Elle a été hasardeuse pendant plusieurs décennies. Il faut d’abord faire un constat de la situation, comprendre ce qui marche et ce qui ne marche pas. Nous ne pouvons et nous ne devons pas seulement faire la comparaison avec d’autres villes, notre tissu social est propre à nous. Ce qui convient ailleurs à d’autres peut ne pas marcher ici pour de multiples raisons. Donc les solutions à nos problèmes doivent être trouvées ici. Elles doivent être adaptées à notre contexte et provenir de notre réflexion en tenant compte de nos sensibilités.

De quelle manière le Metro Express changera-t-il l’organisation des villes ?

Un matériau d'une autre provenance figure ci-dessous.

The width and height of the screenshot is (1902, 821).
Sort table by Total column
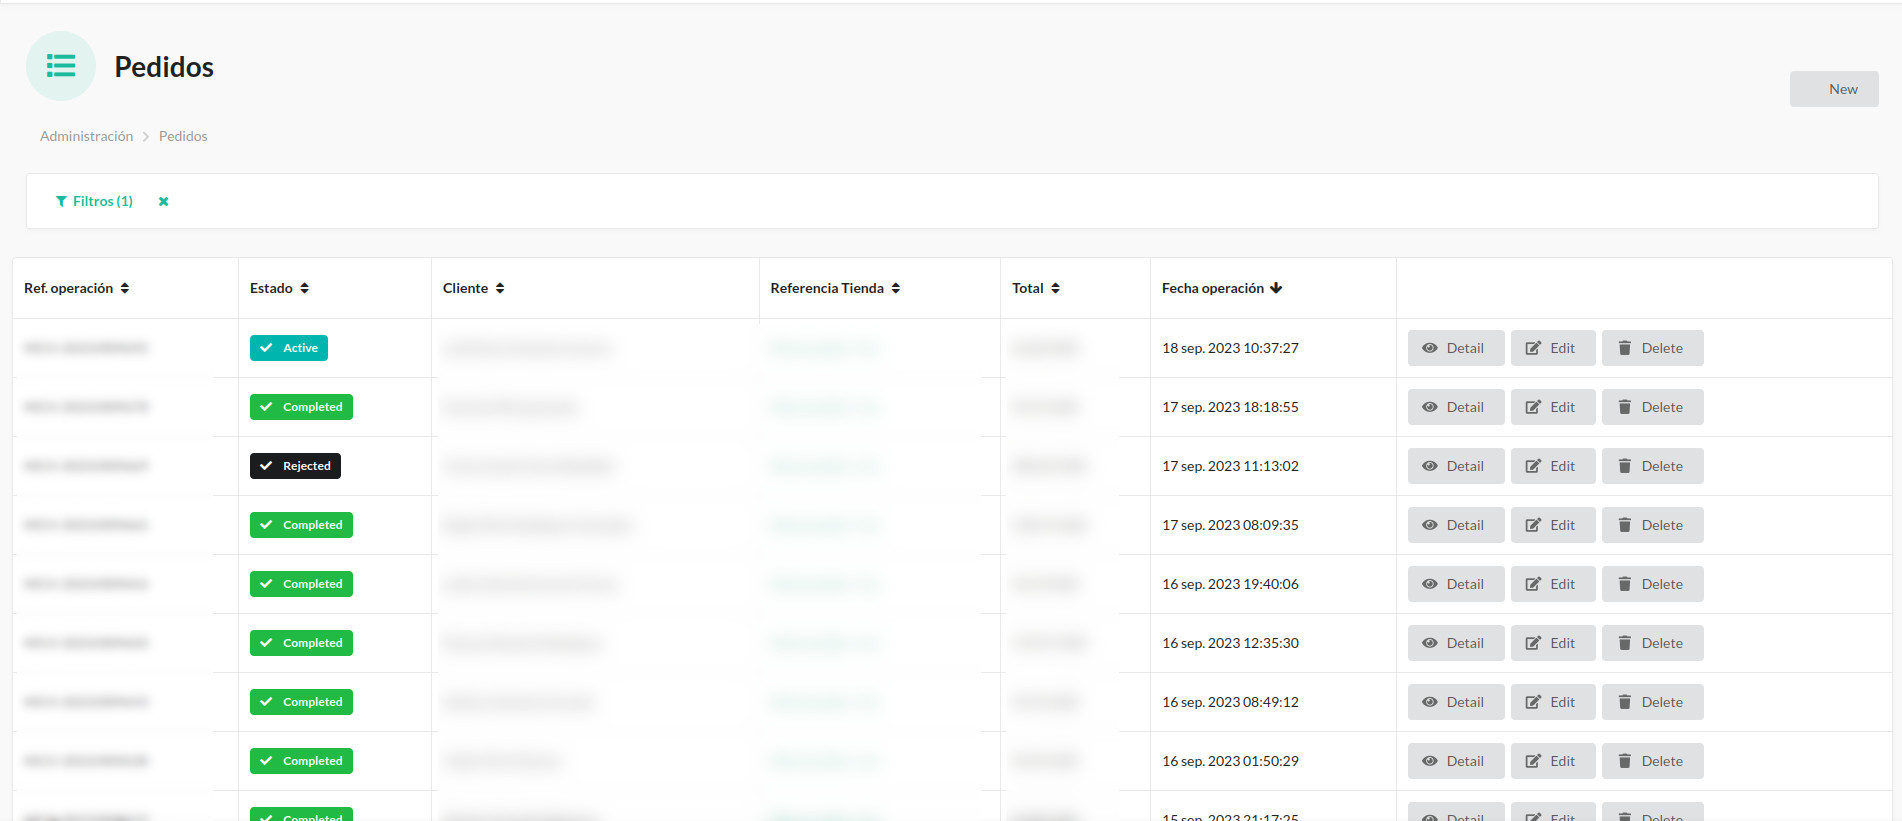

Le transport en commun a un impact considérable sur les villes : le flux des véhicules est réduit et de nouveaux nœuds du réseau de transport voient le jour. Ils relient des parkings à des terminaux et des terminaux à des destinations. Mais, l’impact le plus pertinent est la création des points de développement économique autour des terminaux. C’est ce qu’on appelle le Transit Oriented Development, avec l’aménagement des espaces à des fins commerciales, culturelles et sociales dans un rayon de 400 mètres autour des terminaux. Il y a, donc, nécessité d’une planification bien pensée.